Coughing, wheezing, and rashes.
Those are just some of the health problems readers are telling us about when it comes to previous bouts of blue-green algae in Southwest Florida.
“It’s hurting our tourism. It’s killing dogs and livestock and fish,” said David Spiers, who works for a company that’s working to kill blue-green algae blooms as we saw in 2018.
The state’s Blue-Green Algae Task Force is talking about the issue in Naples. And it’s so serious, Florida’s surgeon general Scott Rivkees made an appearance.
He says, “Health effects for blue-green algae toxins have been recognized for almost 1,000 years.”
The big question remains: What are the long-term health effects of the algae?
Florida’s state toxicologist Dr. Kendra Goff says, “We still don’t have a lot of information about what is going on with the longer-term impacts.”
Which also makes it hard to predict when harmful algae will show up.
Other researchers, including Dr. Mike Parsons, a professor at The Water School at Florida Gulf Coast University agree, saying, “I think getting everybody on the same page is a really big hurdle and challenge we’ll be facing.”
It means better communication between state and local agencies.

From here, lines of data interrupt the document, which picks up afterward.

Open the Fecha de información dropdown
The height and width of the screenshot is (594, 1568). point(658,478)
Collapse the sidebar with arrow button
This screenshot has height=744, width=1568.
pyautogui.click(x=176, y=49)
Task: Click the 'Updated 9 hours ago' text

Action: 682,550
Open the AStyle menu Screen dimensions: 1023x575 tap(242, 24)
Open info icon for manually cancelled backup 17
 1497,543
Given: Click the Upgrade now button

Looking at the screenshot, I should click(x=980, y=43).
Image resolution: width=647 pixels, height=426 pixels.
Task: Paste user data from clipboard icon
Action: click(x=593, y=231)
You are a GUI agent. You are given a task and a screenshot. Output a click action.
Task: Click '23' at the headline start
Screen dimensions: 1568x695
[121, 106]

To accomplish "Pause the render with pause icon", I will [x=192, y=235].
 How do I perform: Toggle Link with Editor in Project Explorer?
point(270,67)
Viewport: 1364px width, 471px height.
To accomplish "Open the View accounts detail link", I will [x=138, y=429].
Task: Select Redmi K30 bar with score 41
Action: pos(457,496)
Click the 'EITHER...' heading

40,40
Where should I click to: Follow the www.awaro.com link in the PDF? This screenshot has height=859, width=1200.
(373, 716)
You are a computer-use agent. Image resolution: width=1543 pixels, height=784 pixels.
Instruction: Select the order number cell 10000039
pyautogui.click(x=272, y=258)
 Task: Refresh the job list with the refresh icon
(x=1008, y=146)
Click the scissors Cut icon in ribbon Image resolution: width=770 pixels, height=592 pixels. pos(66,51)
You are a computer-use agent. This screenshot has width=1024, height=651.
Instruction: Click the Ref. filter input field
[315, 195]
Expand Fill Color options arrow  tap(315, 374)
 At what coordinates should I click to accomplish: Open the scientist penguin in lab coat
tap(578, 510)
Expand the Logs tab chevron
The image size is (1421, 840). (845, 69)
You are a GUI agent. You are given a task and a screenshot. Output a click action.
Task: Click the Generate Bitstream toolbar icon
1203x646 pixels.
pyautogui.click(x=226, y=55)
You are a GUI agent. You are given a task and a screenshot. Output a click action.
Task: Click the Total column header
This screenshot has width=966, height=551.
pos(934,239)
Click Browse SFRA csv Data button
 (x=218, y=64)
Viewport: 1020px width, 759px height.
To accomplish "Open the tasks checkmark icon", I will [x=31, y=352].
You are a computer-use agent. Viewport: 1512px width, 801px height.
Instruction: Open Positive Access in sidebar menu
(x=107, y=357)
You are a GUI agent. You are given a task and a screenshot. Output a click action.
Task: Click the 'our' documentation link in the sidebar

Parsons says a better job needs to be done to educate the public as the research continues, and frustration grows in neighborhoods across Southwest Florida.
“It seems like it’s just study after study.” Spiers says. All to get to the bottom of a problem before it forms on the surface again.
The Task Force is also working on a website with the Department of Environmental Protection, where state partners can share water quality information with you all in one place.